Cadmium-induced toxicity in rat primary mid-brain neuroglia cultures: role of oxidative stress from microglia

Abstract

This study examined the role of oxidative stress in neurotoxic effects of cadmium chloride (Cd) in rat primary mid-brain neuron-glia cultures. Cd accumulated in neuron-glia cultures and produced cytotoxicity in a dose-dependent manner, with IC(50) of 2.5microM 24 h after exposure. (3)H-dopamine uptake into neuron-glia cultures was decreased 7 days after Cd exposure, with IC(50) of 0.9microM, indicative of the sensitivity of dopaminergic neurons to Cd toxicity. To investigate the role of microglia in Cd-induced toxicity to neurons, microglia-enriched cultures were prepared. Cd significantly increased intracellular reactive oxygen species production in microglia-enriched cultures, as evidenced by threefold increases in 2',7'-dichlorofluorescein signals. Using 5,5-dimethyl-1-pyrroline N-oxide as a spin-trapping agent, Cd increased electron spin resonance signals by 3.5-fold in microglia-enriched cultures.
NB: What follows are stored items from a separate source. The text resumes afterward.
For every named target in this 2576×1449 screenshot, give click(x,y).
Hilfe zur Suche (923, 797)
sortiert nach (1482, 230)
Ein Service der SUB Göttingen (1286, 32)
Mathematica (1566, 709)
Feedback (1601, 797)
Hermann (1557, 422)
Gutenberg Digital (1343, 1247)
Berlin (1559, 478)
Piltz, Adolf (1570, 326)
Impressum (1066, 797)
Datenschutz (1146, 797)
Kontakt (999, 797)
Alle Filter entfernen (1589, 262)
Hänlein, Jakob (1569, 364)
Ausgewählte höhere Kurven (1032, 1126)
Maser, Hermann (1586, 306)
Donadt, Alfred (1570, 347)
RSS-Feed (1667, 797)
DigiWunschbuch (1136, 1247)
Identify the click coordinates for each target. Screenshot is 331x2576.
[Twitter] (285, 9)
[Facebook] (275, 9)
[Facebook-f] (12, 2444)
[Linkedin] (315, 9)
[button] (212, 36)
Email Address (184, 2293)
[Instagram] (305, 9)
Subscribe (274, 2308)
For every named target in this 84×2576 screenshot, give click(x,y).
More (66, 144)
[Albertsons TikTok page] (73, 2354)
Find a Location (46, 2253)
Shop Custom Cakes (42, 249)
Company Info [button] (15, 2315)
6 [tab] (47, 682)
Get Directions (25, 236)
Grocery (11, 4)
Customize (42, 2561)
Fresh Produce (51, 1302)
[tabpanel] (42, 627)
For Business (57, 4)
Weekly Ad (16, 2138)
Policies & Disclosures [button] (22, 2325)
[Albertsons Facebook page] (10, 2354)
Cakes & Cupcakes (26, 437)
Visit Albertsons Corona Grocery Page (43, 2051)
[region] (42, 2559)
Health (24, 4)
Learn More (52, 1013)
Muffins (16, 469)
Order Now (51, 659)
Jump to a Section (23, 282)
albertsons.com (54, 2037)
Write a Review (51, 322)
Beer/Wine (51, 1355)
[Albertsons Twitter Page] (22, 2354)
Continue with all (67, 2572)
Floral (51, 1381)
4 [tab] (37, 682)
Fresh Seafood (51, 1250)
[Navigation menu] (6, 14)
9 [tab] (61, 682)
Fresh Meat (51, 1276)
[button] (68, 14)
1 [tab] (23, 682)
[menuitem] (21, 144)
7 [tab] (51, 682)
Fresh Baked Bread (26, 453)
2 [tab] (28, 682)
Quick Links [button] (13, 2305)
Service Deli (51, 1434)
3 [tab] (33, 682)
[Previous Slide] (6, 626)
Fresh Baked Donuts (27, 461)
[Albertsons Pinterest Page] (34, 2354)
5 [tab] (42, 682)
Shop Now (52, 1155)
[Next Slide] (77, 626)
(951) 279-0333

Cd-induced oxidative stress to microglia-enriched cultures was further evidenced by activation of redox-sensitive transcription factor nuclear factor kappa B and activator protein-1 (AP-1), and the increased expression of oxidative stress-related genes, such as metallothionein, heme oxygenase-1, glutathione S-transferase pi, and metal transport protein-1, as determined by gel-shift assays and real-time reverse transcription-PCR, respectively, in microglia-enriched cultures. In conclusion, Cd is toxic to neuron-glia cultures, and the oxidative stress from microglia may play important roles in Cd-induced damage to dopaminergic neurons.

FIG. 1

Cytotoxicity by MTT assay (top) and cellular accumulation of Cd (bottom) in rat primary neuron-glia cultures 24-h posttreatment. The data are mean ± SEM from three independent experiments. *p < 0.05, compared to control.

FIG. 2

Toxicity of Cd to dopaminergic neurons in rat primary neuron-glia cultures 7-day posttreatment using ³H-dopamine uptake assay. The data are mean ± SEM from three independent experiments. *p < 0.05, compared to control.

FIG. 3

Effect of Cd on intracellular ROS generation in rat primary microglia-enriched cultures 2-h posttreatment. The data are mean ± SEM from three independent experiments. *p < 0.05, compared to control.

FIG. 4

Effect of Cd on DMPO–radical adduct formation in rat primary microglia-enriched cultures 1-h posttreatment by ESR analysis. (Top) Representative ESR spectra; (bottom) ESR signal intensity quantification from data of three independent experiments as mean ± SEM. *p < 0.05, compared to control.

FIG. 5

Effect of Cd on NF-κB (left) and AP-1 (right) activation in rat primary microglia-enriched cultures 6-h posttreatment by gel-shift assay. Lane 1, control, lane 2, LPS 1 ng/ml, lane 3, Cd 0.625μM, lane 4, Cd 2.5μM. The data represent one of three independent experiments.

FIG. 6

Effect of Cd on the expression of HO-1, MT-1, GST-pi, and MTP-1 in rat primary microglia-enriched cultures 24-h posttreatment using real-time RT-PCR. The data are expressed as mean ± SEM of three independent experiments. *p < 0.05, compared to control.